British Prime Minister Theresa May embraced US President Donald Trump as a friend and ally, but cautioned him not to turn his back on global institutions and long-established political values.
On her first visit to the United States as prime minister, May called the start of Trump's term "a new era of American renewal", but firmly rejected the president's suggestion that torture might be acceptable and rebuffed some of his foreign-policy views, AP reported.
The British premier will become the first foreign leader to meet the president since his inauguration. She is seizing the opportunity to bolster the trans-Atlantic "special relationship" and work toward a US-UK free trade deal after Britain leaves the European Union.
May told a gathering of Republican lawmakers at their annual Congressional retreat that a Britain outside the EU and the US under Trump can "lead together again" in the world, as they did when they set up the United Nations, NATO and other international organizations the new president has strongly criticized.
Throughout the more than half-hour of her speech, May declared sympathy for Trump's world view, then reminded the gathered Republicans-and by extension the president-of the United States' international obligations.
She also joined in Trump's criticism of past US foreign policy, saying "the days of Britain and America intervening in sovereign countries in an attempt to remake the world in our own image are over."
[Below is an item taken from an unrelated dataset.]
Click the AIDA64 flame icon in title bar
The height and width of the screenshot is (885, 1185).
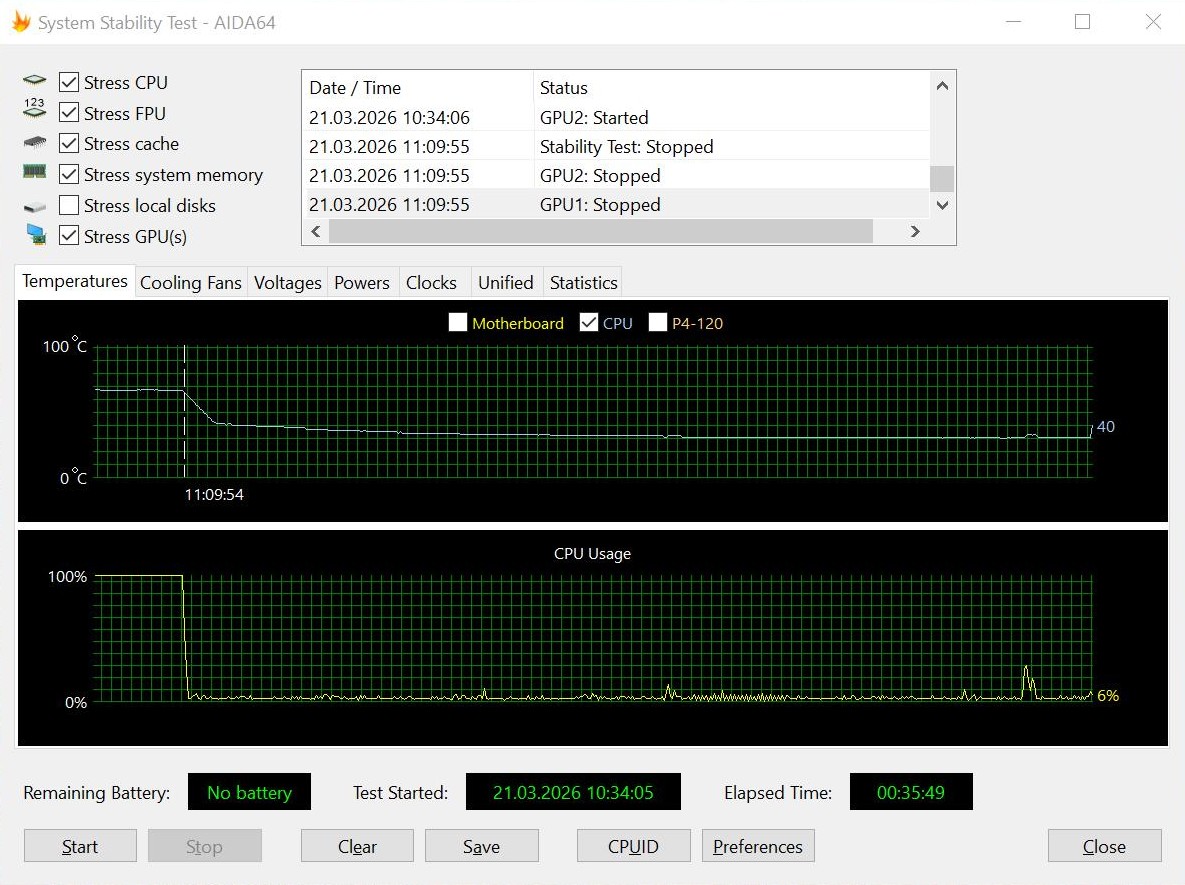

But May also said Britain was a strongly internationalist nation that supports a strong EU and considers NATO the bulwark of global security. May acknowledged the need to work with Russia to end the war in Syria, but drew applause when she cautioned that the West's approach to President Vladimir Putin should be "engage but beware."
Amid the foreign-policy suggestions, May wooed Republicans with an ode to the "special relationship" between the two countries.
May's carrot-and-stick approach to Trump is politically risky. She is under fire at home for seeking to get close to a president who has renewed his commitment to building a Mexican border wall, moved to pull the US out of international trade treaties and said he thinks torturing terrorism suspects works.